Snape is there too, and seems to be hinting that he wants to join the battle; I rather like this, because as we will soon find out, Dumbledore told Snape to find Harry and fill him in (as it were) once Voldemort got worried about the snake, and that's now. Throughout this whole sequence, Snape keeps saying he wants to "find the boy" and so on; we're supposed to think it's because Snape really really hates Harry and wants to serve Voldemort and so on, but he is clearly nervous and I like that. I also like that Voldemort doesn't notice the nervousness, because he's so wrapped up in his own stuff.
So, punctuated here and there by Snape's "Let me find the boy, my lord"s, Voldemort gets to monologuing. He goes on about how Potter will totally come and find him, and then moves on to talking about wandlore, which is his hobby this year. (Last year he was really into Legos and the year before, Warhammer.
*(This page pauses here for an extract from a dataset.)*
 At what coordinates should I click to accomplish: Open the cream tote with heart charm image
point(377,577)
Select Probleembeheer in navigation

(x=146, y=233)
He also got really into Heroes for a while before the series ended and Torchwood came back on TV - oh, no, wait, that was me.) He gabbles on about the elder wand, which he also refers to as the "deathstick" - which is handy for me, because back in chapter 21 when Xenophilius told us about it I forgot to put in this bit from Star Wars Episode II: Attack of the Clones.
Click to view
... Look, I never said it was relevant.
So, yeah, Voldemort has the deathstick, but it doesn't work properly, and he theorises that this is because Snape killed its last master - Dumbledore - and so as far as Voldemort is concerned, he must kill Snape. I don't really get how he hadn't figured this out before now, except that Snape needs to be killed in the vicinity of Harry and at this point in the story. Voldemort, then, sets Nagini on Snape. It bites him in the neck and he bleeds all over the place. Voldemort and his snake GTFO.
Harry throws off his cloaking device and runs to Snape's side. Snape leaks a bunch of memories, which Harry collects in some kind of thermos flask that Hermione just happens to have handy, I guess because she is a nerd, although luckily she has already emptied it of weak lemon squash. Then, finally, Snape makes a big deal out of gazing into Harry's eyes, and kicks the bucket.
The appropriate Star Wars clip fits so well here it feels a bit like cheating.
Click to view
"Let me look at you with my own eyes", indeed.